To put this another way, if you take air and heat it, you will lower the
relative humidity even tho there is still the same amount of water
molecules in the air. However, because the water vapor saturation point
has been elevated with the temperature change, evaporation can be more
severe. The result is that your skin dries out and more importantly, our
guitars can dry out.

That is why relative humidity is the important thing to worry about - not
the absolute humidity value in the air.

Peace Out,SimonF39092.0086458333

It's really the EMC (Equalibrium Moisture Content) of the wood that's important. This is the amount of free water in the wood and that seeks equalibrium to the surronding environment. As the RH changes the wood takes on or gives up water in order to stay in equalibrium. For example spruce in a RH of 45% has a EMC of about 8%, at a rh of 55% the emc is about 10%. So we control the EMC by the RH. EMC is effected a little by temperature but not much. Jim_W39092.0566435185

_________________
Jim Watts
http://jameswattsguitars.com

First off, Thnx to everyone. And thank you David for taking the time to offer a detailed response. your sealed box analogy makes great sense... to a point.

Simon hit the nail on the head. You see this is the trouble I'm having. I'm looking at this from a standpoint of "how wet is the air"? Perhaps that is where I'm going astray.

Looking at the Psychrometric Chart below... (rough numbers to follow). I see that at 50f and 50% RH you have .004 pounds of moisture per pounds of dry air (PM:PDA). At 110f and 50%RH you have .028 PM:PDA. A substantial increase (x7). So how does my guitar know how much moisture to suck up?

Allow me to clarify and lets put this in David's box. In the two examples above given the same RH, the actual moisture content of the enviroments are substantially different. So, again in the sealed box, what keeps our piece of spruce from being wetter in the .028 PM:PDA box than the other. It seems there would also be a PM:M3S (pounds of moisture per meter cubed of spruce) equation.

Now here I'm guessing (who am I kidding? I'm guessing through this whole thing), but is seems to me our spruce doesn't really care what the temperature is (within limits) so if you put it in a wetter enviroment it is going to take on more moisture. Like any desiccant our spruce will absorb moisture from the surrounding air and if it does not reach its saturation point it will come to equalibrium with the surrounding air. If this is true then that equalibrium point will result in a much higher moisture content for our spruce in a .028 PM:PDA inviroment than it will in a .008 PM:PDA enviroment. Higher moisture content equals swelling in our spruce. Houston we have a problem...

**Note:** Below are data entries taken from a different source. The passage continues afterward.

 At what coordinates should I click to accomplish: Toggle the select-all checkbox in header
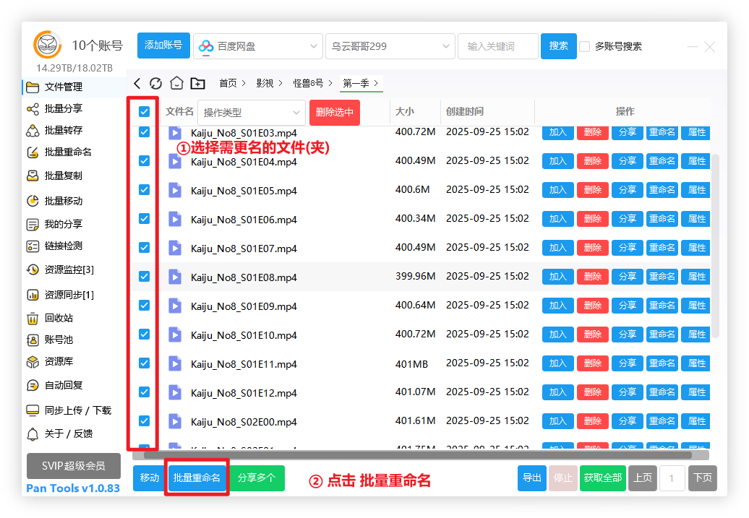144,112
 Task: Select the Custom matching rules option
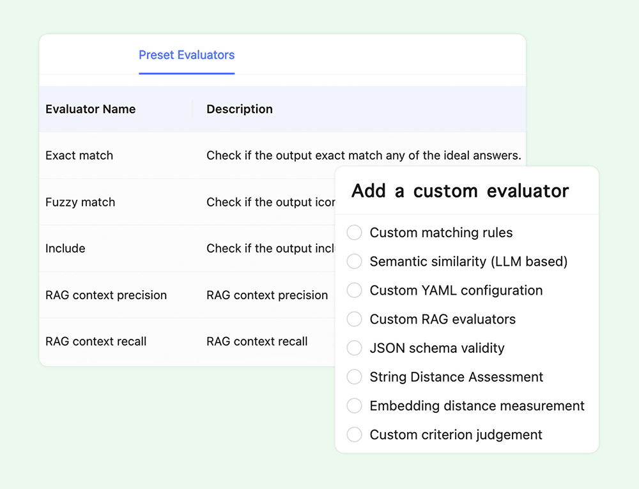354,233
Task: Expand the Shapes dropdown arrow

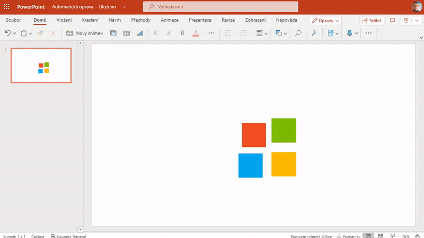Action: [285, 33]

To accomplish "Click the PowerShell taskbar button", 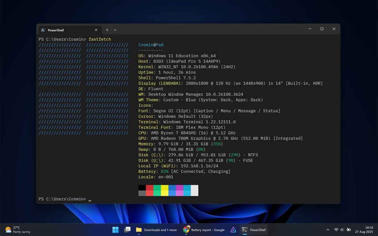I will coord(254,230).
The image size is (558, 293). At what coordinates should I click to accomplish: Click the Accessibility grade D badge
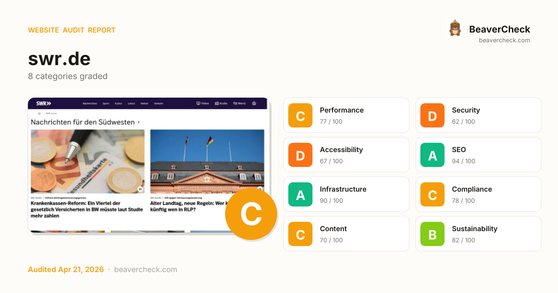[x=300, y=155]
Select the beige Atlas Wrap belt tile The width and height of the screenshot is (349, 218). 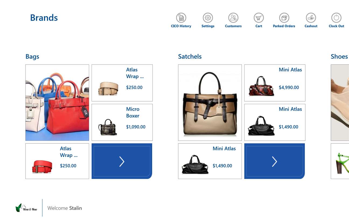click(x=122, y=83)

Now please don't take my comments as argumentative. I'm willing to be wrong here. Problem is I'm from Missouri. You need to show me.

Again Thanx to all

Ron, going back to my original comment about relative humidity being
important. My background is in biochemistry/chemistry and this
question really belongs in meterology.

So I am not absolutely certain but I think the following is correct. Going
back to my example of taking air and just raising the temperature and
thus lowering the relative humidity. Even tho the air still has the same
amount of actual water vapor, the relative humidity decreases. The result
is that the air acts as though it is drier. So even though the air has the
same amount of actual moisture in the air, your skin still dries out.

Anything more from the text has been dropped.